A friend of my mother’s who is a travel agent says she’s seen her middle class customers vaporize, and while her bread and butter is now super-wealthy jokers who think nothing of paying $13,000 a person for a week’s vacation.  This friend is completely disgusted.   So is my mom.  So am I.

My parents were teachers, but I went to Europe three times before I ever hit college.  Admittedly, the first time was as a freebie because my mom, a French teacher,  took the French club to Paris, and she was given a bonus ticket for a family member.  But still.  It wasn’t cheap but it wasn’t a total fantasy either.  My dad went several times as a Boy Scout and a college student, and finally as a Fullbright Scholar.  His parents were not Mr. and Mrs. Moneybags, either.  But they could afford some travel.  In college, I could pocket some of my earnings from filing medical records during the year, clear off a credit card, and mess around like a low-profile champ for a few in London, no trouble.  Even in the mid 2000’s, I went to London for $200, TWICE.

The internet means the world is smaller, but if we can’t afford to fly, it’s less warm-blooded.  More cheap phone calls and fewer hugs, more screen time and less face time.

a platypus.

No one's Luso-experience should be a platypus. Sorta warm blooded, laying eggs, sporting' a bill. Nah. it should be a big fuzzy bunny.
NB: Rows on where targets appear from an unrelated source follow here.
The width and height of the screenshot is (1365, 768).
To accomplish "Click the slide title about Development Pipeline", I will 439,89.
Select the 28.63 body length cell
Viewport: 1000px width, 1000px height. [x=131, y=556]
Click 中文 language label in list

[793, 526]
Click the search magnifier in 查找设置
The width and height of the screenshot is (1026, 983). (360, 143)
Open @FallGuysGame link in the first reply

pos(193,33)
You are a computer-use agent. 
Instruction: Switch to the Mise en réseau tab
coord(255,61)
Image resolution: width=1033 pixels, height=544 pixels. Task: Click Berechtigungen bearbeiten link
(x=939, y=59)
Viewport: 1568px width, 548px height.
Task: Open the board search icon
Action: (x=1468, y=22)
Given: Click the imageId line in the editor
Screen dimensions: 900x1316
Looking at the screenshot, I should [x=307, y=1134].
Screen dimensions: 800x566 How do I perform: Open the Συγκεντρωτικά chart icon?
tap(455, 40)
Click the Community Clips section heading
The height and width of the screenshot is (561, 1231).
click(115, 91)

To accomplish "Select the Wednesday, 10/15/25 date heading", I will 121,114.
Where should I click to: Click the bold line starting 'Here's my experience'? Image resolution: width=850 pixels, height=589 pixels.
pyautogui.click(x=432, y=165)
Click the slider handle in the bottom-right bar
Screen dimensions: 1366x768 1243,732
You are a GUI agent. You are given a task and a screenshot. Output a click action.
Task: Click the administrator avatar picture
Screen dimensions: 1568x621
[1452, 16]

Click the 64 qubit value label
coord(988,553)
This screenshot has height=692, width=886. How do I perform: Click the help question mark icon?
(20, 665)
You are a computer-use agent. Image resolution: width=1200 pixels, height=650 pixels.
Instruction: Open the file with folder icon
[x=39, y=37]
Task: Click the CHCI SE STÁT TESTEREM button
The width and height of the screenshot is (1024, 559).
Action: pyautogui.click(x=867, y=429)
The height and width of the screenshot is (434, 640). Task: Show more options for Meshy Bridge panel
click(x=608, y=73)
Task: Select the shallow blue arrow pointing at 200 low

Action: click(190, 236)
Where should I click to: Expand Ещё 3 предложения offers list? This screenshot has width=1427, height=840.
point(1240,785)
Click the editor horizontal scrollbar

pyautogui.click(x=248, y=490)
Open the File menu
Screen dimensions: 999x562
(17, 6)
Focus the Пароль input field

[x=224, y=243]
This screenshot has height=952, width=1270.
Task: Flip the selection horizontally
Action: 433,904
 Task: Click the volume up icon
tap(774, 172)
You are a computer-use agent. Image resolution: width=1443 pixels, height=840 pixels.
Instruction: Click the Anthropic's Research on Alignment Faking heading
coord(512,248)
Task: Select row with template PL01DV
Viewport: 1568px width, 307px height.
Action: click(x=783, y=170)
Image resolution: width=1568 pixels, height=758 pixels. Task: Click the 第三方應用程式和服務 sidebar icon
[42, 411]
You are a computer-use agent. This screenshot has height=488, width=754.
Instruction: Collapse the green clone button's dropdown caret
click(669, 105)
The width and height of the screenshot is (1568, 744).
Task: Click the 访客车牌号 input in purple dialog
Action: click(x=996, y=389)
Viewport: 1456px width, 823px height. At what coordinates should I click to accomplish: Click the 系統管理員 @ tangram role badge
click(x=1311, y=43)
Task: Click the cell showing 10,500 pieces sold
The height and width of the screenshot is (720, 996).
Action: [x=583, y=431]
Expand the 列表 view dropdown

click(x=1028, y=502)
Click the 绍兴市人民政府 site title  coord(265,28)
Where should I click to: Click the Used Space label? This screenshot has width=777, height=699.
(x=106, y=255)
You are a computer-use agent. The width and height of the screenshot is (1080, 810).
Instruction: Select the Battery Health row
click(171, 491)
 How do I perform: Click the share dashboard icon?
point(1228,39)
It means something to put the foot on the dock where my ancestors sailed to lands unknown.  To walk the steps my mother walked when she went to high school every day.   Incidentally, that’s what the banner photo behind the “PL” title of this blog is; it’s a cropped picture of the field in front of her high school, commemorating the day  that we walked across those fields.  She taught me how to see how many boyfriends I’d have in my life by throwing grass seeds at my sweater.  I’m still waiting for the last few seeds to pan out, I guess!

It means something to walk the streets of my grandfather’s Lisbon, to drink bicas in the last place he and I had them together.   To touch the black and white sidewalk stones.  To keep your touchstone somewhere near your grandfather’s haunts.  God, I don’t want my touchstone to be In-N-Out Burger.  Or the strip malls of my youth.  It’s home, but 7-11 isn’t where my soul soars.

Maybe I’m too sentimental.  My bones won’t break if I never shop in the Chiado again.  My heart won’t stop if I never again stroll the beaches of Cascais.

But damned if it’s going to be the choice of the oil companies, airlines, and my lack of a 13,000 dollar cruise ticket!

But it’s not so bad.  Someone my mother knows is flying their mother’s body back to Portugal.  THAT affair costs $11,000.  And she isn’t even going to remember it.  Isn’t that why we don’t travel with babies?

I’d bury her in America and take the cruise.  But that’s the limits of my sentimentality.  Bad, bad A!